# SA deja vu +



## Geoffw (Jan 23, 2011)

Saturday afternoon and it was supposed to be pleasant and I had planned my trip. Got to the ramp to find it was blowing about 12 knotts and very choppy but decided to go anyway. Launched okay but got slapped several times on way out. Dry pants and jacket were so worth getting! Even out there was questioning my judgement, a lot of swell was breaking over the bow and I was very impressed on how the outback handled. Rise and slap.... cut and wash.....maybe a slimmer longer model would do it better but the hobie did just fine. Trolled about looking for fresh squid and didn't get any but changed and managed a couple of snook and a couple more. Drifted back to my old faithful spot. Not the flanno ground but definitely the dinner ground. Anchored up wondering what the landing was going to be like as the swell had not eased, nor the wind. A long bungy makes so much difference. I was starting to appreciate all that i had learned from others on this site. Despite the conditions i was cosy as and felt safe. Same as last time burley, pilly bits and baits. Wait, wait ..was a little slow at first but they came. Dinner snapper one after the other. It was a deja vu but a little better. I got my bag plus the snook and called it a day. To top it off, the wind died, the seas calmed and beaching was a breeze.


----------



## Geoffw (Jan 23, 2011)

bertros said:


> Good stuff Geoff. StIll don't understand why you guys keep Snook when you can at out Snapper, but then I'm still yet to try them also. A good reward for the trying conditions.

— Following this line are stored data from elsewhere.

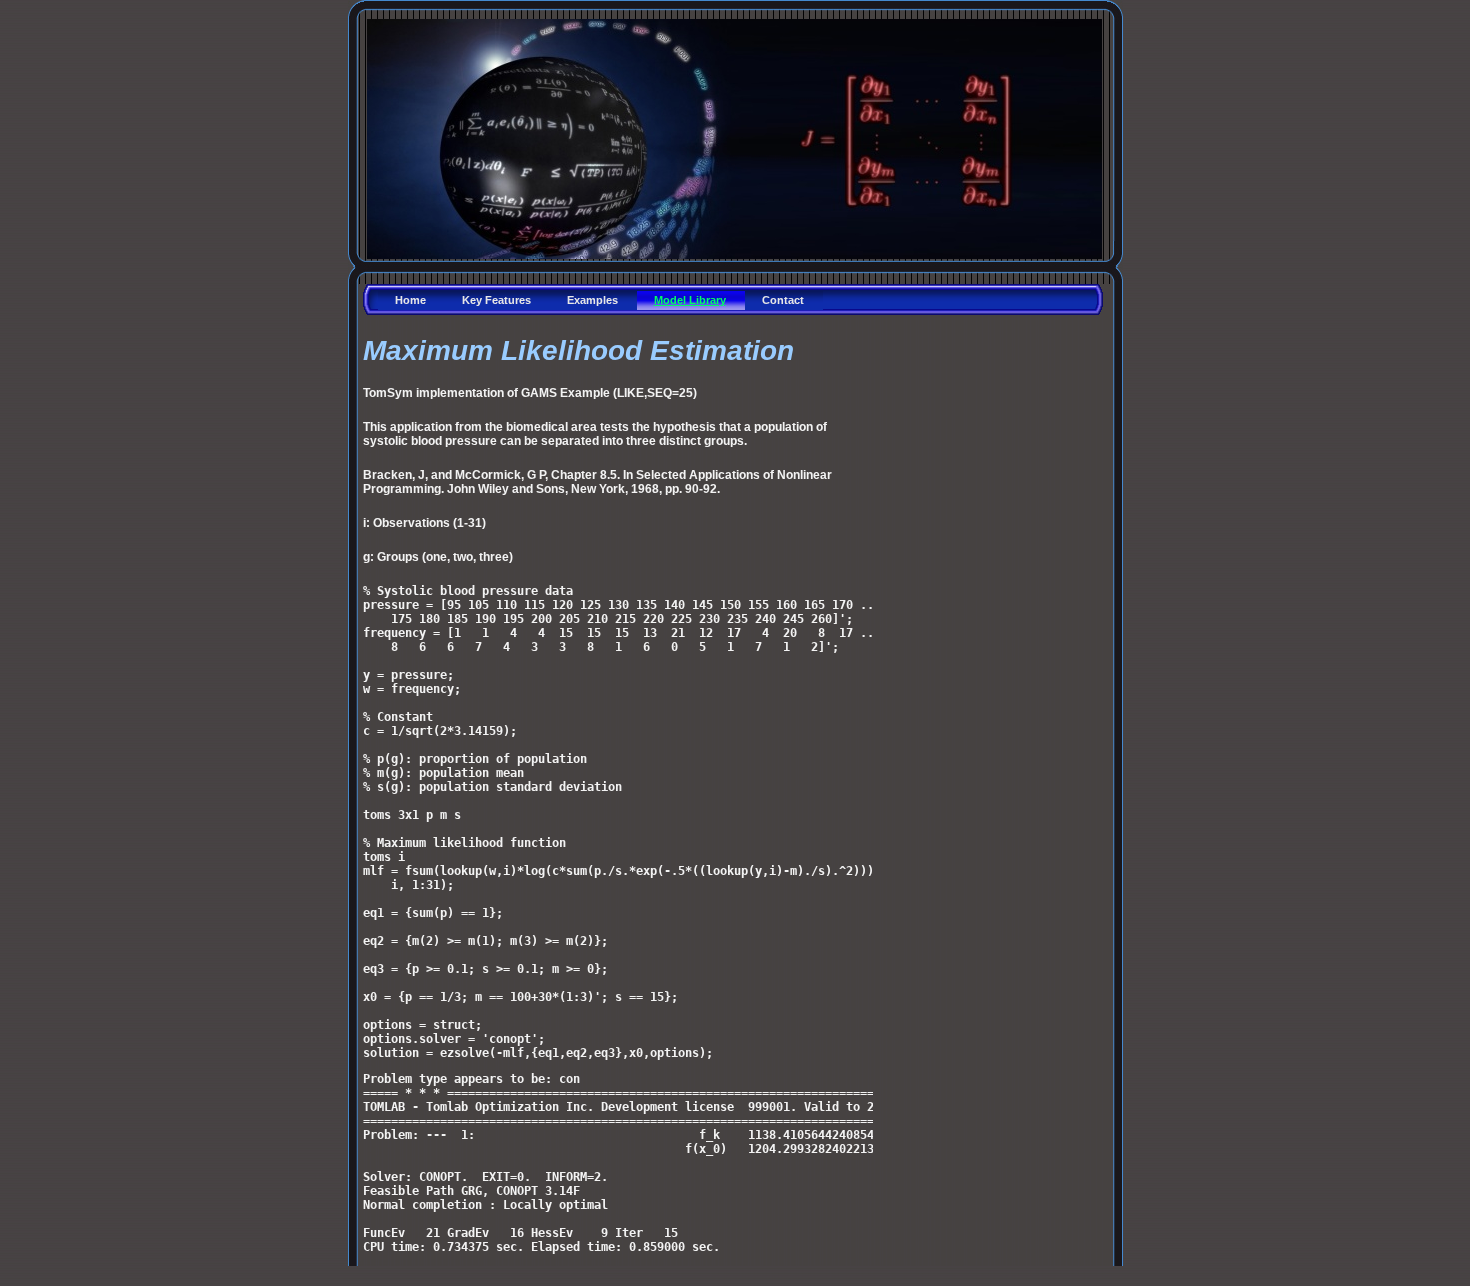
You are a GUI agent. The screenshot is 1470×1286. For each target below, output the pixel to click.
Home (410, 300)
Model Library (690, 300)
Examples (592, 300)
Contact (783, 300)
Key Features (496, 300)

Wait till you try some. Cooked up snapper and snook straight after catch and I had one taster who preferred the snook. I prefer the snapper but fresh snook is good and if smoked makes great chowder.


----------



## Guest (Aug 10, 2014)

Well done again Geoff. Very nice bag of fish


----------



## rossi (Sep 20, 2013)

Well done Geoff, your freezer must be full of snapper by now.


----------



## Geoffw (Jan 23, 2011)

Thanks Kelvin. Water is cleared too. I hadn't noticed the blue colour on the snapper fins before. A lovely fish.

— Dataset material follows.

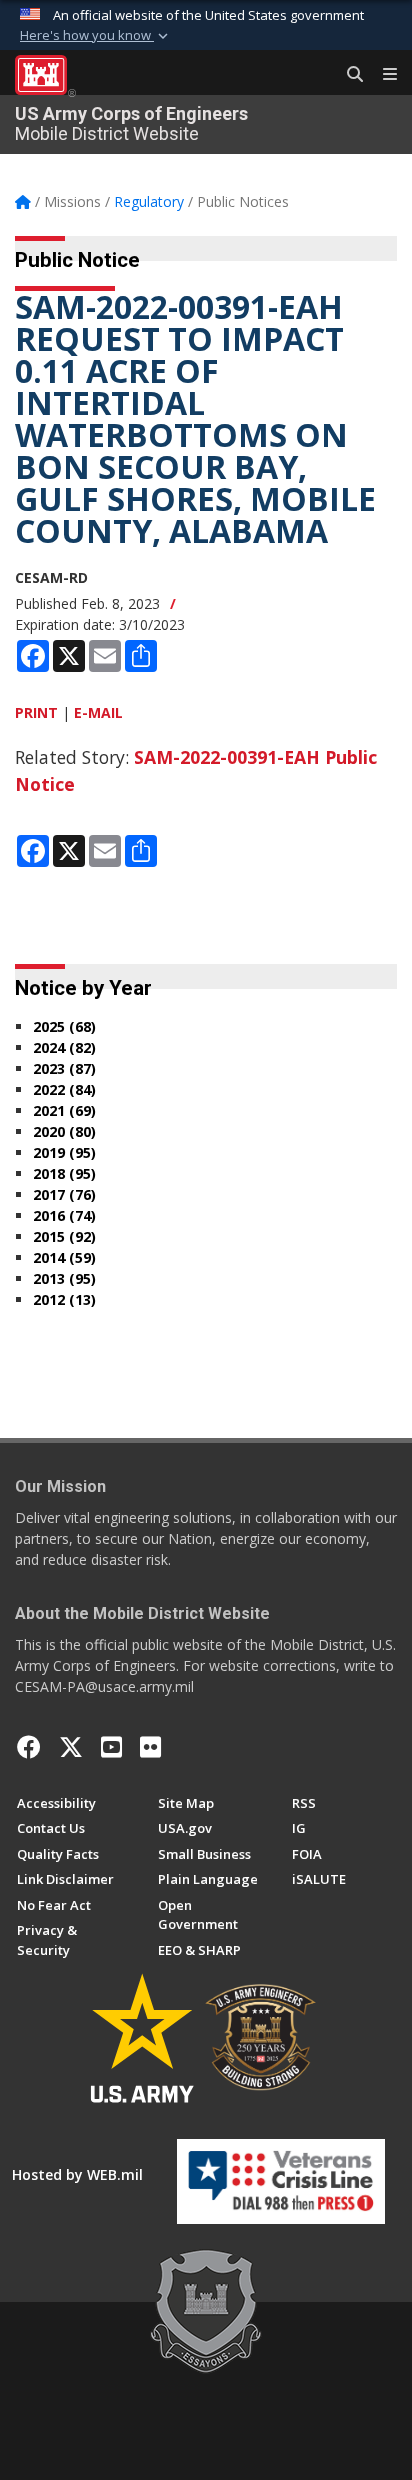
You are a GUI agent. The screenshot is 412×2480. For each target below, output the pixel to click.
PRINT (36, 712)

Peter, the fish in the freezer don't last long. By the time family and friends get a few there's not much left. But yes I will be eating snapper this week. Had snook for lunch. Snapper for dinner.


----------



## Zilch (Oct 10, 2011)

Always considered myself as being able to judge someone's character but after telling everyone that you are a good bloke, I now find out you are a liar :lol:



Geoffw said:


> Zilch said:
> 
> 
> > Geoffw said:
> ...


Not only are you a Snapper Whispering Bastard but a lying one at that ;-)

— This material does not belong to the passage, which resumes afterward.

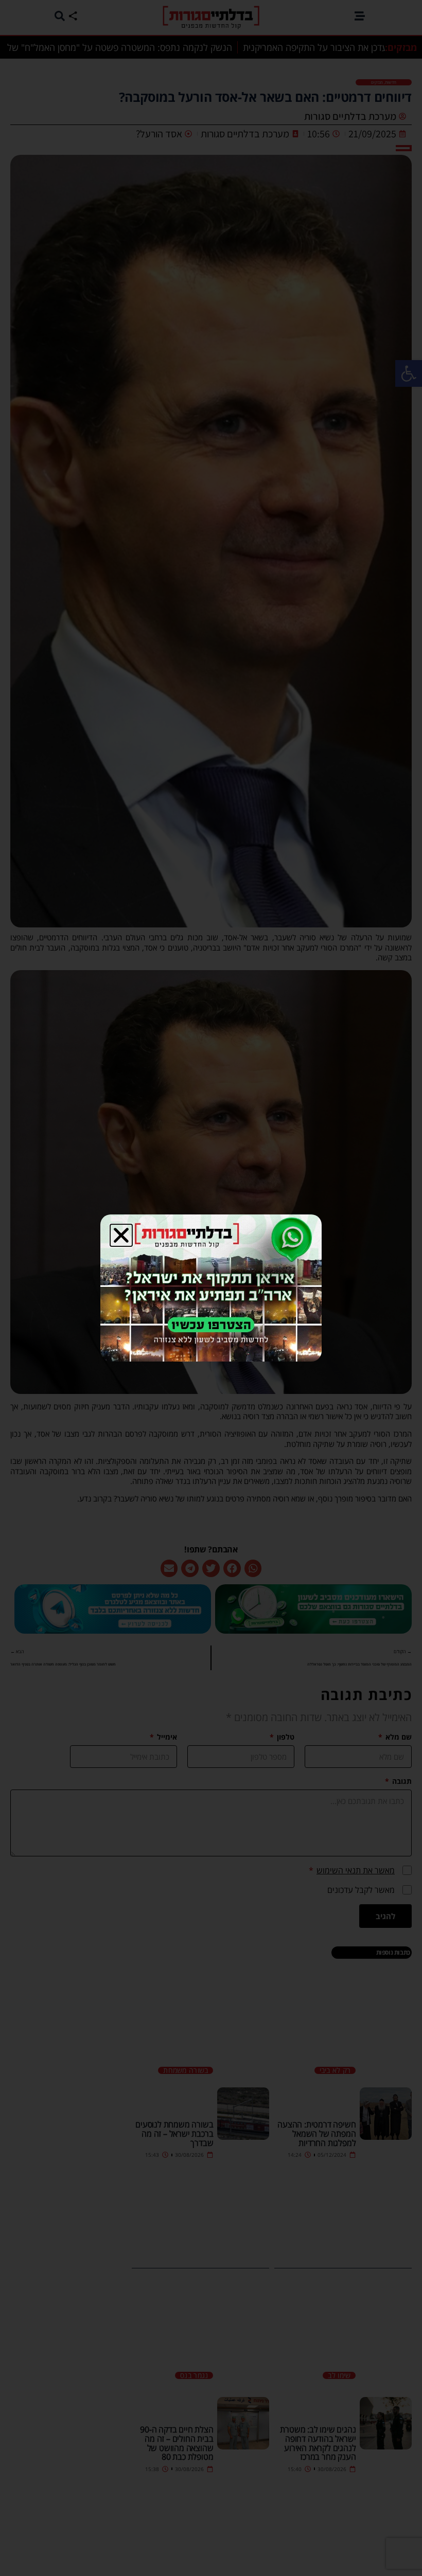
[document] (211, 1288)
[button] (121, 1235)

Great result Geoff  and mate thanks for the PM the other day.

Steve


----------



## solatree (May 30, 2008)

Sooo good Geoff - when you go out when conditions are not quite what you'd like - a bit of wind, chop and waves - the heart beats a little as you think about coming back in the dark - but you go anyway and you get rewarded by (1) a great bag of fish, and (2) conditions easing for a gentle and triumphant return to shore  
Well done.


----------



## islandboy (Jan 20, 2013)

very envious! I went out at the same time at Emu bay with all the squid bits and pieces I had caught in the morning and all I did was lose a rod and reel! Well done Geoff.


----------



## Rockster (Sep 7, 2007)

Nice boat load of fish Geoff, can't go wrong with fresh Snook. A great reward for the effort in those conditions. Look forward to your next report.
Cheers
Bob


----------